A small middleware layer that sits between your app and an LLM provider. It routes each request to a Perplexity model based on prompt complexity (simple, medium, complex) and records every call in PostgreSQL: tokens, cost, latency, model, prompt, and response. One place to see what you spend and where.

This repo uses Perplexity as the reference provider. The design is provider-agnostic so you can plug in another API by implementing one interface and updating config.

Problem statement

Without a central layer you rarely know how much you spend per model or per day. Sending every request to the most capable model is wasteful. Here, simple queries go to a lighter model and complex ones to a research model. All usage is stored so you get a single view of cost and volume.

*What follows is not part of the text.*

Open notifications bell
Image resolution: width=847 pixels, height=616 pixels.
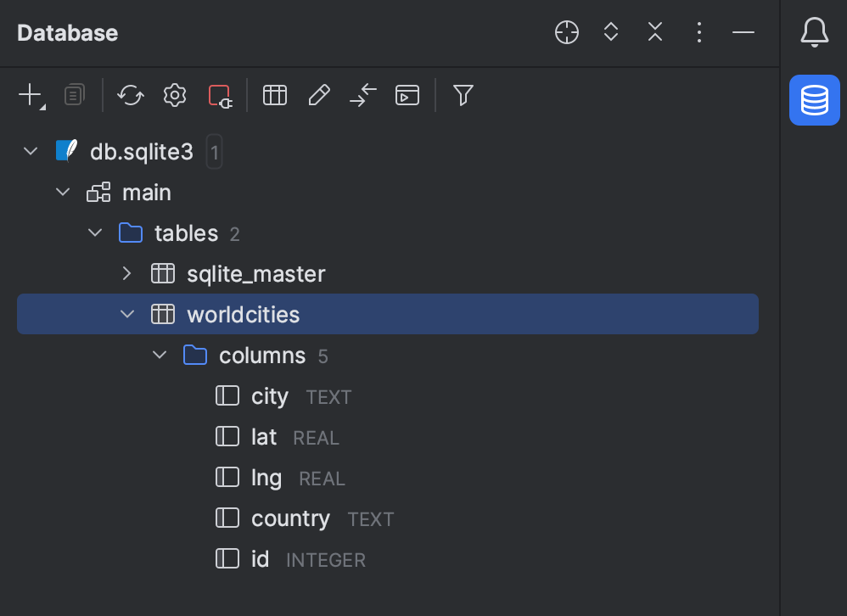click(814, 32)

Provider and models Perplexity models used: sonar (simple), sonar-pro (medium), sonar-deep-research (complex). Pricing is configurable in the backend. The provider interface lives in backend/services/providers/ so you can add another API without changing tracking or analytics.

Architecture

flowchart TB
  subgraph Client
    app[App Dashboard]
  end
  subgraph Router[LLM Router]
    classify[Classify prompt]
    choose[Choose model]
    store[Store request]
  end
  app --> classify
  classify --> choose
  choose --> store
  store --> app
  choose --> pplx[Perplexity API]
  store --> pg[(PostgreSQL)]
  store --> prom[Prometheus]
  prom --> grafana[Grafana]
Loading

Routing logic

Each prompt is classified into simple, medium, or complex:

  1. Token count (estimate: len(prompt.split())):

    • < 50 tokens → lean simple
    • 50–200 tokens → lean medium
    • > 200 tokens → lean complex
  2. Keyword signals (case-insensitive):

    • Complex: "research", "analyze", "comprehensive", "detailed analysis", "in-depth", "investigate", "evaluate", "architecture", "explain in detail"
    • Simple: "what is", "define", "hello", "hi", "thanks", "yes", "no", "list"
    • Medium: "explain", "describe", "steps", "how would", "how do", "pros and cons", "compare", "structure", "deploy", and similar
  3. Final tier: Keyword match overrides token count when a strong signal is present.

  4. Route:

    • simple → sonar
    • medium → sonar-pro
    • complex → sonar-deep-research
  5. Override: If the request includes {"model_override": "sonar-pro"}, that model is used regardless of routing.

Tier Model Use case
simple sonar Simple queries
medium sonar-pro Reasoning tasks
complex sonar-deep-research Research/analysis

Cost tracking

Every request records:

Field Description
request_id UUID
timestamp UTC
prompt / response Full text
model_requested / model_used Routed model / actual model
prompt_tokens, completion_tokens, total_tokens From API usage
prompt_cost_usd, completion_cost_usd, total_cost_usd Calculated from config pricing
citation_tokens, search_queries_count Deep-research only (else 0)
citation_cost_usd, search_cost_usd Deep-research only
reasoning_tokens, reasoning_cost_usd From API when present (e.g. reasoning-pro), $3/1M
latency_ms Wall clock request→response
routing_tier, routing_reason simple/medium/complex + short reason
project_tag Optional multi-project tag
cached, provider, status, error_message Placeholder / provider / success or error

Cost savings

  • Actual cost: Sum of total_cost_usd for all requests (using routed model pricing).
  • If all sonar-pro: For the same token counts, cost if every request had used sonar-pro pricing.
  • Savings = (if all sonar-pro) − (actual). Exposed at GET /analytics/cost-savings.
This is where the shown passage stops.